Оценить:
 Рейтинг: 0

Горе старого Кабана

<< 1 2 3 4 5 6 >>
На страницу:
3 из 6
Настройки чтения
Размер шрифта
Высота строк
Поля

– Что же ты молчишь? Приглашай барина-то, – сказал Кабан сидевшей у стола Степаше с большою деревянною ложкой в руках, которою она мерно и медленно хлебала что-то из чашки.

– Милости просим… У нас вход без запрету. Садитесь, коли любо, – сказала Степаша грубоватым голосом, искоса равнодушно взглянув на нас; она продолжала мерно есть, после каждой ложки тщательно вытирая пригоршней толстые губы.

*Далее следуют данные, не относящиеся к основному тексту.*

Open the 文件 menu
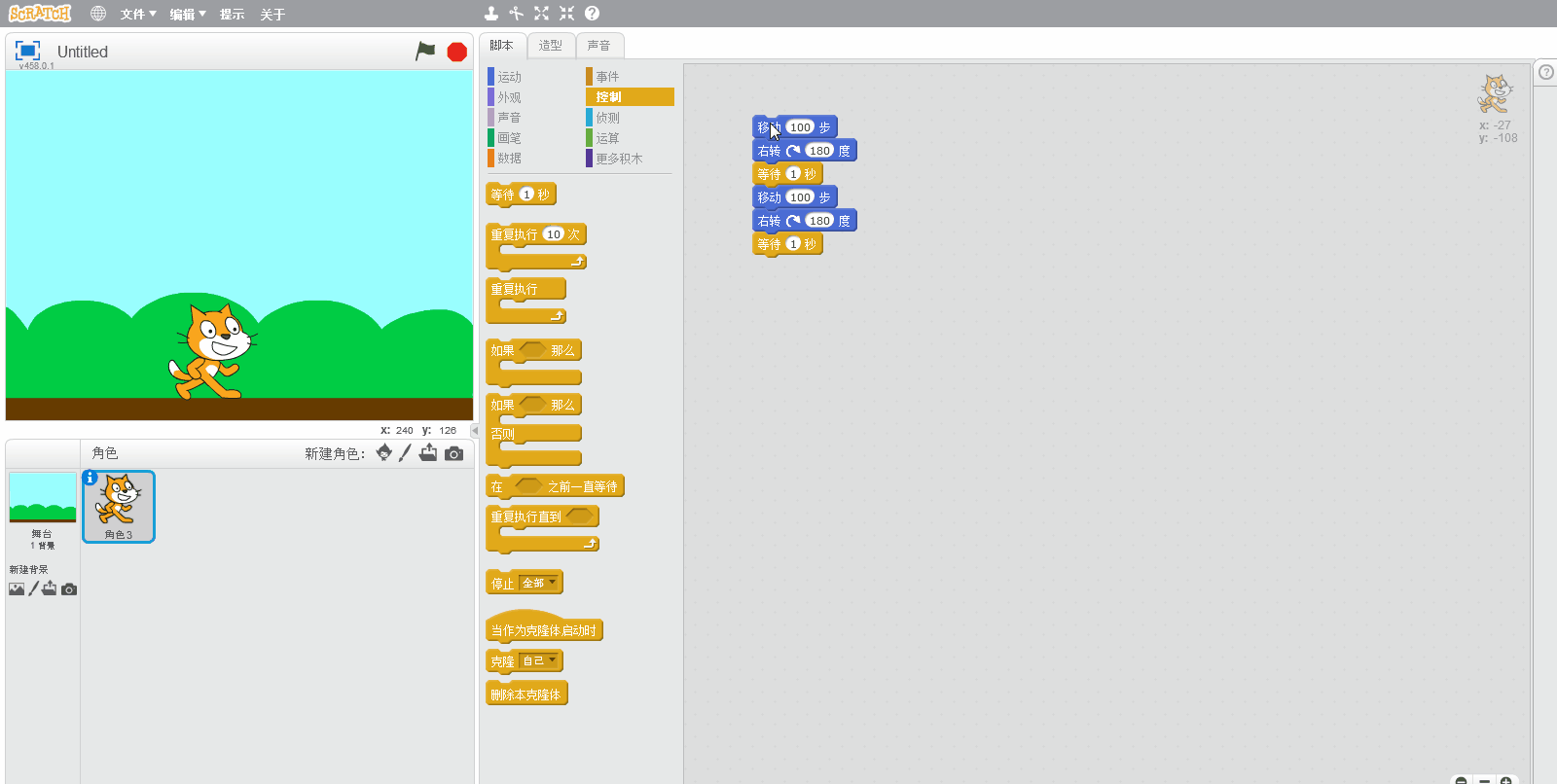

Мы присели на лавке из узкой сучковатой тесины у стены, сбоку от окон, ближе к простой, сосновой, уже почерневшей божнице в переднем углу. Две иконы «темного письма» стояли на ней, затканные густой паутиной, – и только. С боков божницы, пришпиленные булавками, висели два клочка обоев с розовыми цветами (бедные крестьяне употребляют иногда, вместо картин, куски обоев, которые даром добывают у горожан). Тут же висит Еруслан Лазаревич на белом коне. Оказалось, что он приобретен ошибкой, вместо Георгия Победоносца, поражающего змия. Если прибавить к этому промасленный небольшой стол и висевшую по задней стене рухлядь, – вот и вся обстановка избы.

Кроме меня, Кабана и Степаши, в избе были еще два человека. У задней стены, в углу, сидел маленький, плюгавый мужичок, неопределенных лет, но не старик; лицо у него было тоже маленькое, белое, красноватое, нос – луковицей, глаза бесцветные, желтовато-серые волосы были вдоволь намочены квасом и прилизаны; бородка белая, маленькая, кудрявая, образовавшая вокруг рта подобие гнезда; рубаха на нем – изгребная, синяя, из-за ворота которой смотрела выжженная, перегорелая, с потрескавшеюся кожей шея; на шее, по-праздничному, был повязан грязный лоскуток, на ногах – синие же порты и лапти. Руки у него были сухие, изможденные, так что рукава рубашки висели на них, как на палках; впрочем, в них не замечалось болезненной дряблости; это были именно палки, – казалось, без нервов, без мускулов, без крови: твердые, жесткие, прочные, которые и нож не возьмет.

Мужичок этот не шевельнулся ни одним членом, когда мы вошли. Он молча жевал черный хлеб с луком, широко открывая рот и показывая замечательно белые, здоровые зубы, чавкал, собирал с подола в рот крошки и смотрел на нас равнодушно во вес глаза. Рядом с ним сидел кот и, лениво щурясь, наблюдал, как он ел.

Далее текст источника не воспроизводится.